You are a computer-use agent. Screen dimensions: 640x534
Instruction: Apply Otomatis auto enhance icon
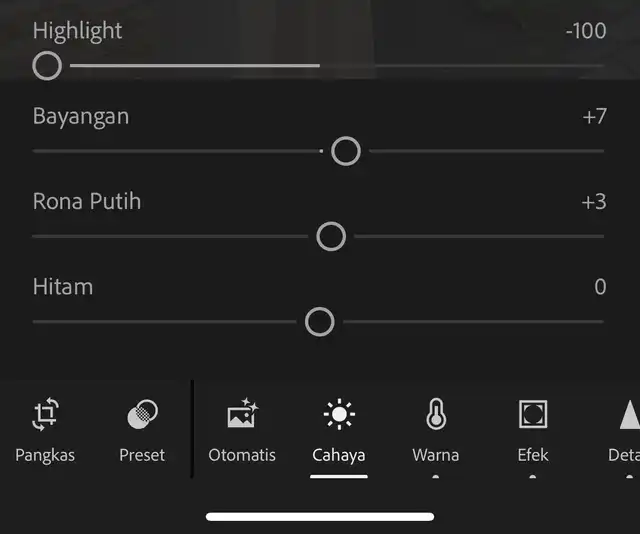(x=242, y=413)
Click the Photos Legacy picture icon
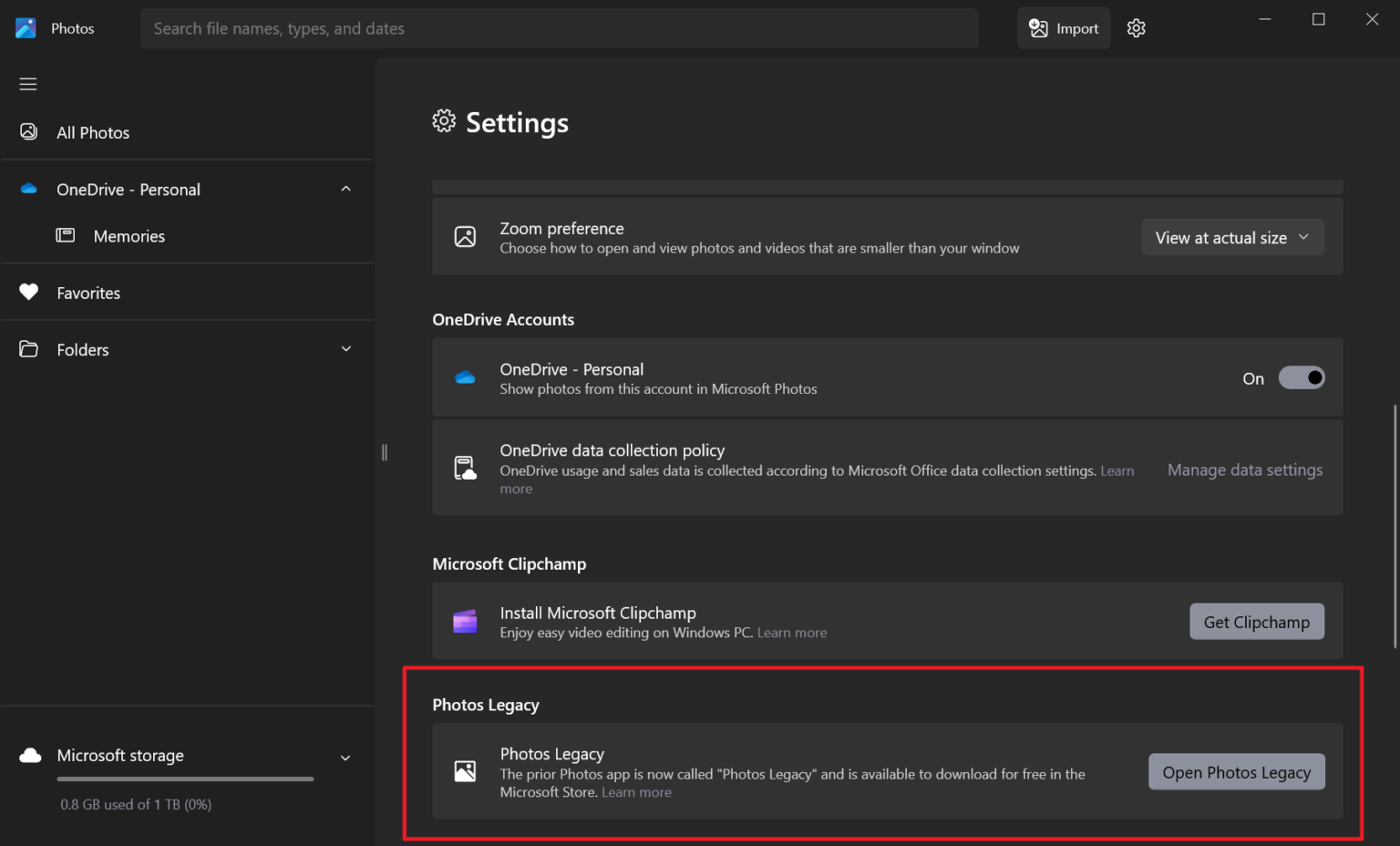Screen dimensions: 1400x846 [x=465, y=771]
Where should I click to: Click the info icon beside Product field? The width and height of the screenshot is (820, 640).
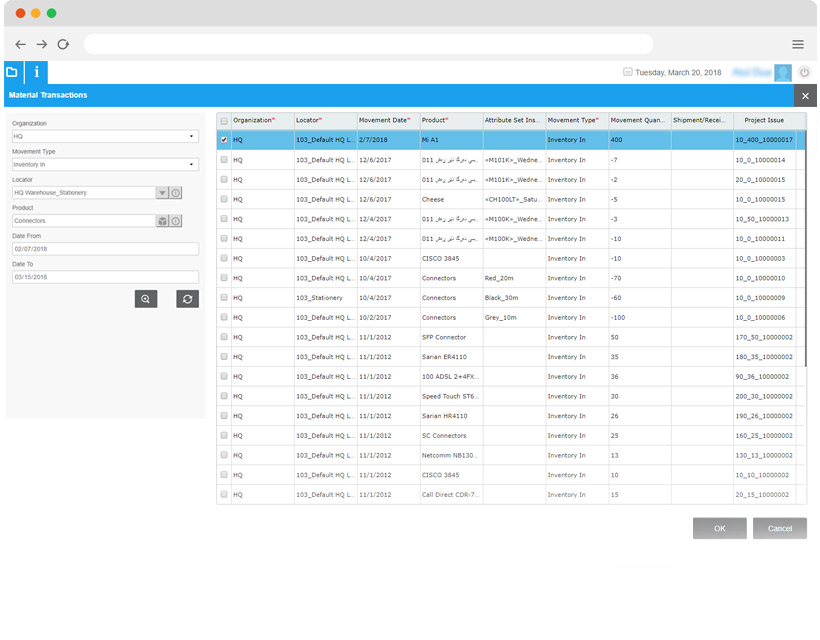(176, 221)
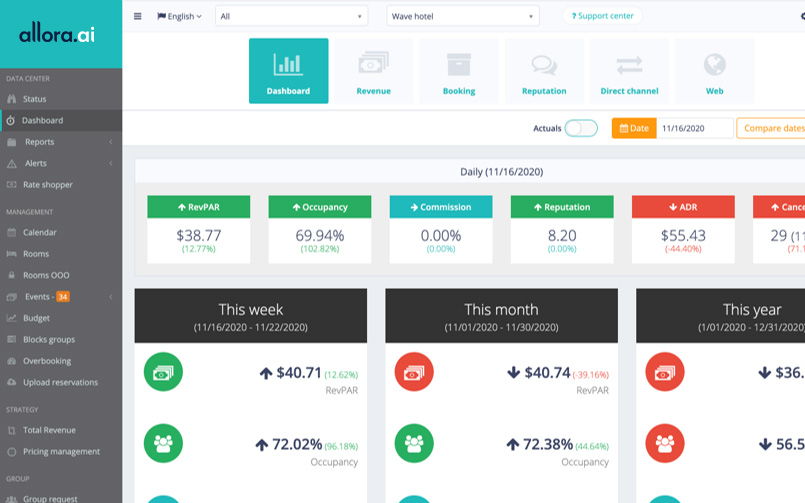Select the Dashboard tab tile
This screenshot has width=805, height=503.
point(289,71)

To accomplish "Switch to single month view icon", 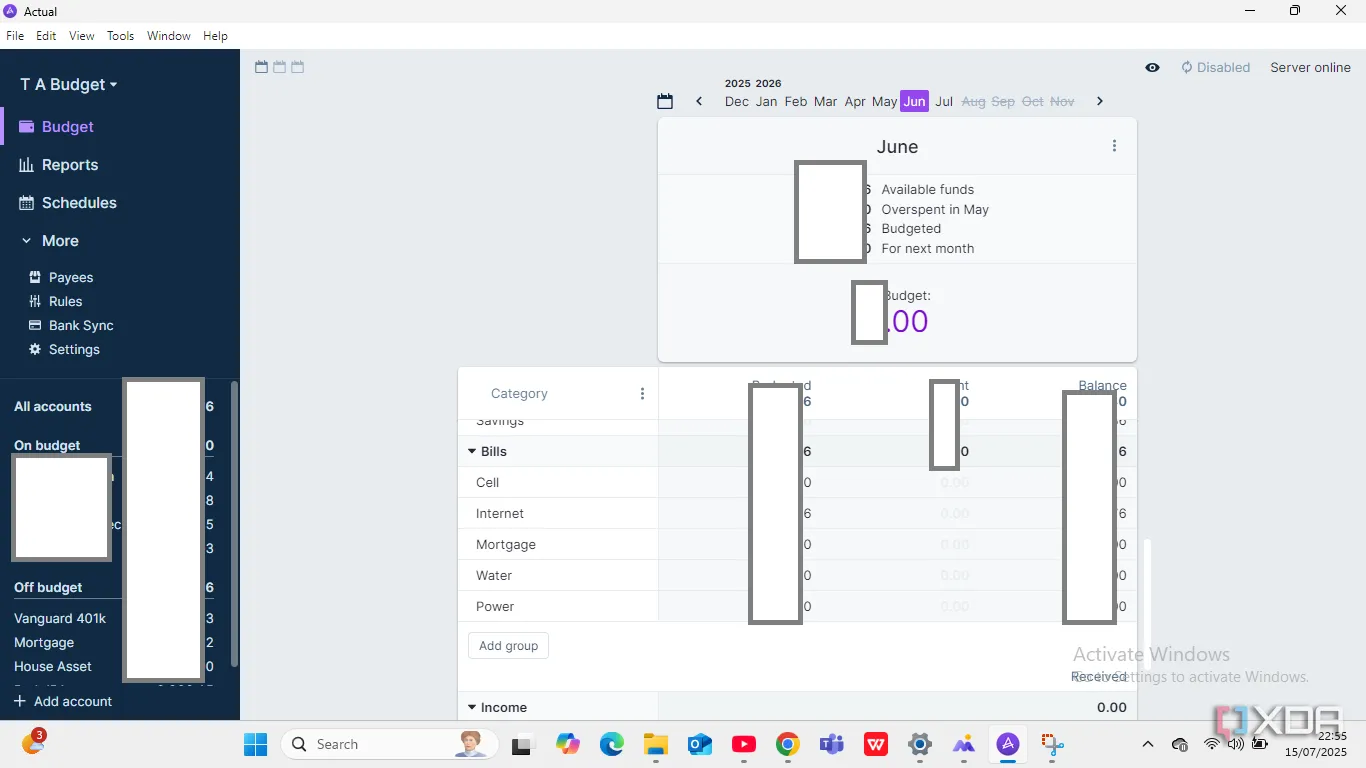I will tap(262, 67).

# # # # #

• _Brief_:
Copy out everything from the start of the items down to and including the line that contains "Screen dimensions: 1400x846 [x=465, y=771]", and leave the pictures out of your answer.

• _Full solution_:
You are a computer-use agent. Screen dimensions: 640x534
Instruction: Apply Otomatis auto enhance icon
(x=242, y=413)
Click the Photos Legacy picture icon
Screen dimensions: 1400x846 [x=465, y=771]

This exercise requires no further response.